## Aim of the exercise:
Revise the stretch of the World Cup team-pick post from "Someone else, preferably" through "names and teams.", and replace "mod" with "administrator".

## Given text:
------------------------
# Pick a Team For The World Cup - Big Money To Be Won



## Spite

*** Updated ** World Cup - Teams Matched With Players*

Rules are simple. *Private Message* me a number between 1 - 32.

Someone else, preferably an (honest) mod will secretly randomly assign teams to numbers.

Once everyone has selected a number we'll match names and teams.

Winner - 10 million creds
Runner up - 5 million creds
3rd place - 2 million creds

Group Winner - 1 million creds
Group Runner up - 500k creds
Bottom of group - 250k creds

Worst team in competition - 10 million creds (decided by points then Goal Difference, shared if 2 or more equally shit teams finish with the same Goal Difference).
------------------------
## Supplied material:
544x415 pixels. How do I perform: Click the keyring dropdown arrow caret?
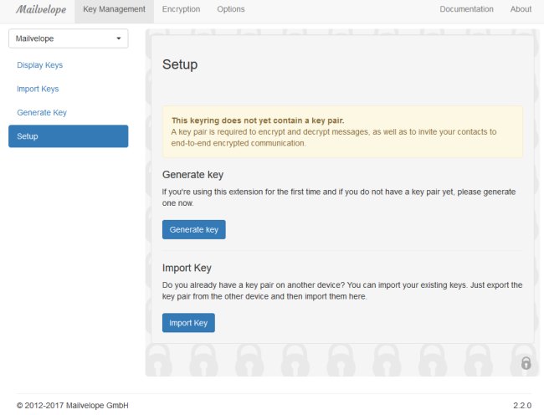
------------------------
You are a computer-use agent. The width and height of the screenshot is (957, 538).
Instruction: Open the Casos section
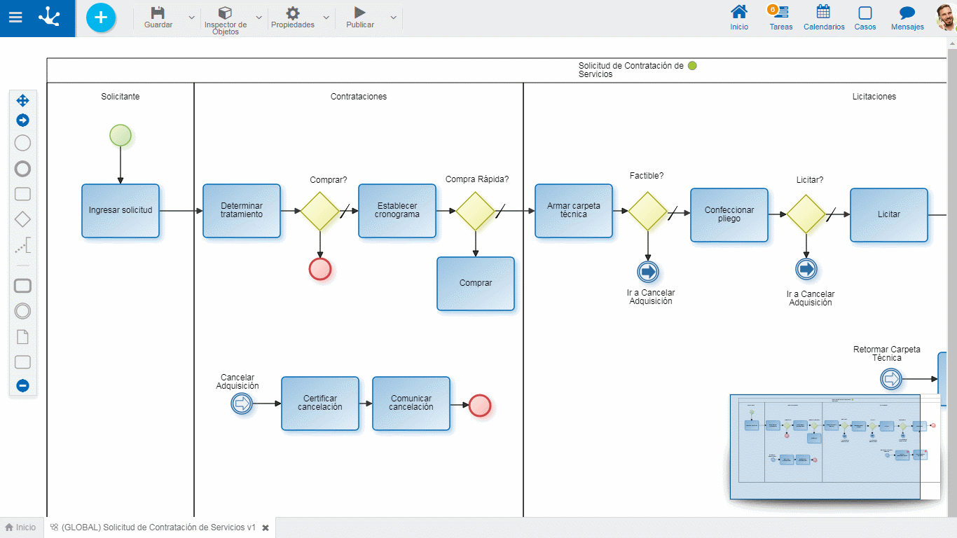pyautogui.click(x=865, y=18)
------------------------
## Response to this task:
Someone else, preferably an (honest) administrator will secretly randomly assign teams to numbers.

Once everyone has selected a number we'll match names and teams.